Direktorat Jenderal Pajak (DJP) resmi memberi relaksasi pembayaran dan pelaporan pajak bagi Wajib Pajak yang bertempat tinggal atau berkedudukan di Provinsi Aceh, Sumatra Utara, dan Sumatra Barat.
Relaksasi tersebut ditetapkan melalui KEP-251/PJ/2025 yang diberlakukan mulai 15 Desember 2025. Kebijakan ini diberikan menyusul terjadinya force majeure berupa bencana alam yang berdampak pada pemenuhan kewajiban perpajakan.

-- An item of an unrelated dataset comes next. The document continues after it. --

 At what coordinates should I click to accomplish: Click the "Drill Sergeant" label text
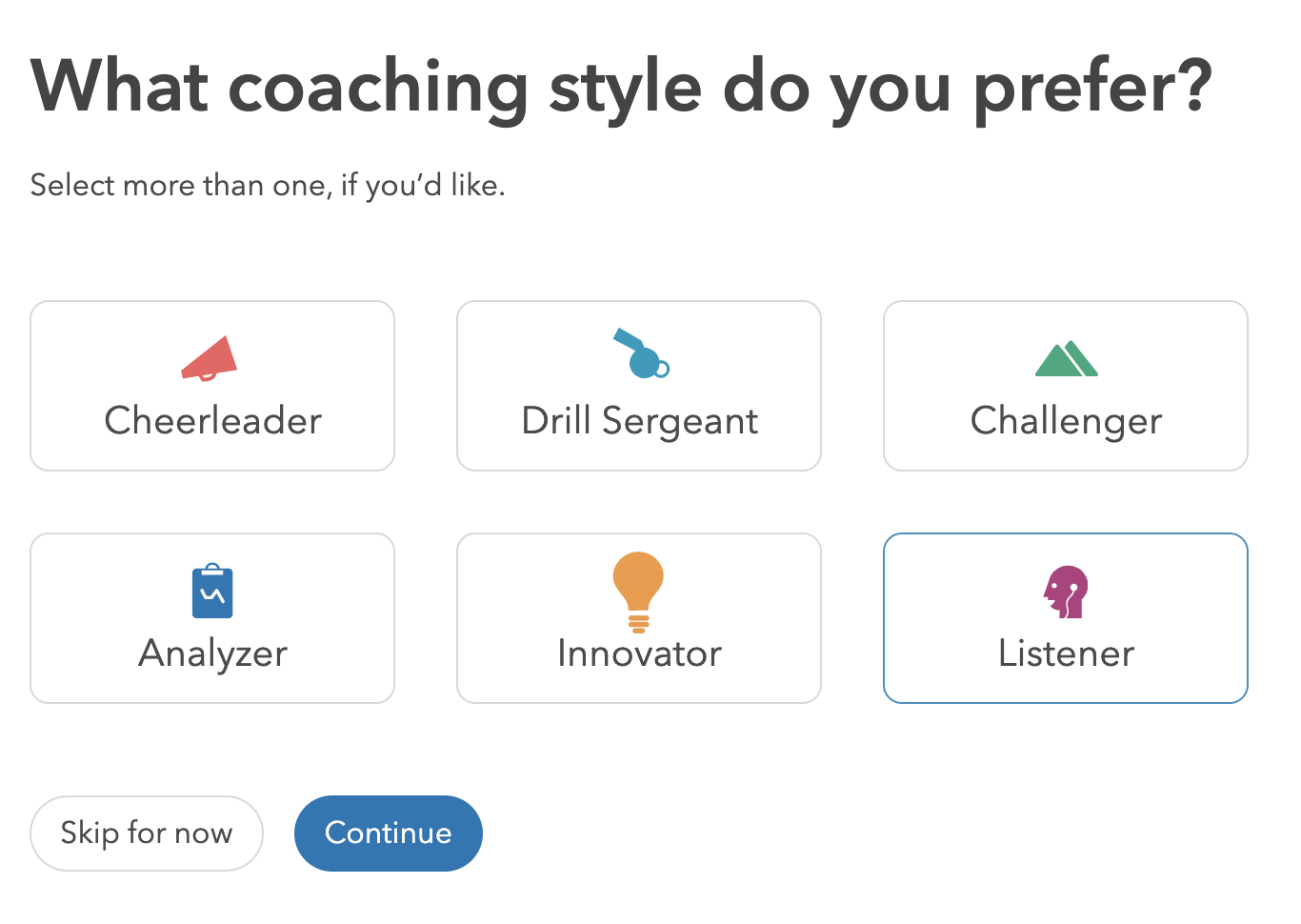point(640,421)
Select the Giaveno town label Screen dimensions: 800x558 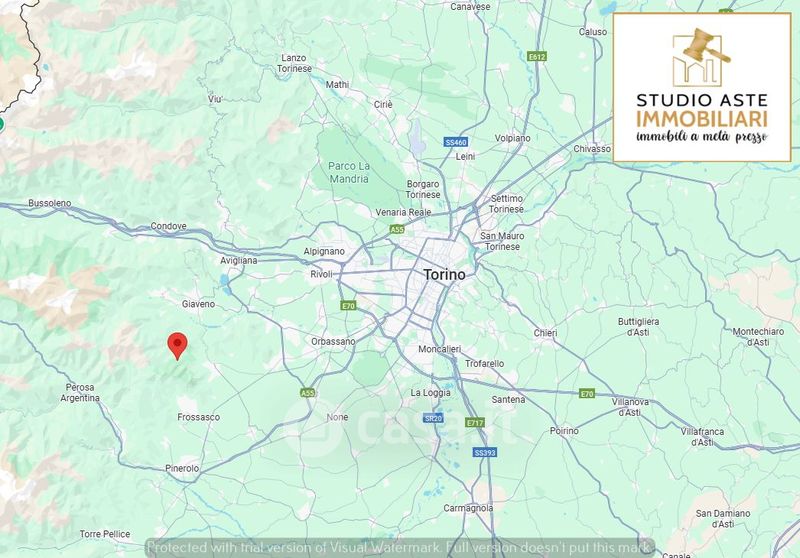click(198, 304)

Bentuk Relaksasi yang Diberikan DJP
Merujuk Diktum Kedua KEP-251/PJ/2025, DJP memberikan penghapusan sanksi administrasi atas sejumlah kewajiban perpajakan, meliputi:
- Keterlambatan penyampaian SPT Masa dan SPT Tahunan yang jatuh tempo pada 30 November–31 Desember 2025.
- Keterlambatan pembayaran atau penyetoran pajak yang jatuh tempo pada 25 November–31 Desember 2025.
- Keterlambatan pembuatan faktur pajak atas penyerahan yang terutang PPN dan PPnBM untuk masa pajak November dan Desember 2025.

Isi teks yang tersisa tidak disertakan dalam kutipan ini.